猫が撫でられたい体のパーツ5選
猫が「触ってほしい」と感じる場所には、実は習性や体の構造に基づいた理由があります。自分でグルーミングしにくい場所、においをつける場所――そういった部位ほど、触れてもらうと喜びやすいのです。
1.あごの下
自分では手入れしにくい場所だからこそ、撫でられると気持ちよく感じやすい部位です。指先で軽くかいてあげるように触れると、とろけるような表情を見せてくれる子も多いです。
あごをこちらに向けて上げてくる、のどをゴロゴロ鳴らすのは「もっとやって」のサインです。まだ慣れていない猫でも、ここから始めると受け入れてもらいやすいことがあります。
2.頬・顔まわり
頬にはにおい腺があり、猫が人や物にスリスリする場所でもあります。

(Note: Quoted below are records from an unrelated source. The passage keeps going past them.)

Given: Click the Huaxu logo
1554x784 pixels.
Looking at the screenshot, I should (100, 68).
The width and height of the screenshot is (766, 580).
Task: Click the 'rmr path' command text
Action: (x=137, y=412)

「自分のにおいをつける=安心できる相手」という意味合いもあるため、触れさせてくれるのは信頼のサインです。
指先でつつくより、手の甲や指の腹でやさしくなでるほうが好まれやすいです。耳の後ろから頬にかけてゆっくり流すように触れると、気持ちよさそうに目を細める子が多いです。
3.おでこ
頭をぐいっと押しつけてくる子は、おでこを撫でてほしいサインであることが多いです。猫どうしが額をくっつけ合う「バンティング」と同じ感覚で、親しみや安心感の表れでもあります。
力を入れすぎず、軽くリズムよく触れてあげると落ち着きやすくなります。目の間から頭頂部に向かってゆっくりなでるのが、特に喜ばれやすいコースです。
4.首まわり・肩のあたり
自分では届きにくい首や肩は、撫でられるとコリがほぐれるような心地よさを感じる子もいます。猫どうしのグルーミングでも首まわりを舐め合うことが多く、信頼している相手に触れてもらうと安心しやすい部位です。
ブラッシングが好きな子なら、このあたりから始めると受け入れてもらいやすいです。少し圧をかけながらゆっくりもむように触れると、うっとりした顔を見せてくれることがあります。
5.しっぽの付け根・背中
付け根あたりを気持ちよさそうにする猫は多く、思わずおしりを持ち上げる子もいます。これは「もっと触って」という意思表示で、気持ちよさを全身で表現しているサインです。
背中は比較的触られることに慣れている子が多く、初めてのスキンシップにも向いている部位です。ただし付け根に近づくほど敏感になる子もいるので、反応を見ながら少しずつ触る範囲を広げていきましょう。
嫌がりやすい部位
撫でる場所を間違えると、それまで気持ちよさそうにしていた猫が、突然豹変することがあります。
好かれやすい部位がある一方で、多くの猫が触られるのを苦手にしやすい場所も存在します。スキンシップを長続きさせるために、避けたほうが無難な部位を知っておきましょう。
足先、肉球 お腹 しっぽそのもの 背中の下部(腰まわり)嫌がる部位を無理に触り続けると、猫にとって「触られる=嫌なこと」という記憶になってしまいます。苦手な場所には手を出さない、嫌がるそぶりが見えたらすぐ止める――この2つを守るだけで、スキンシップへの信頼感はぐっと高まります。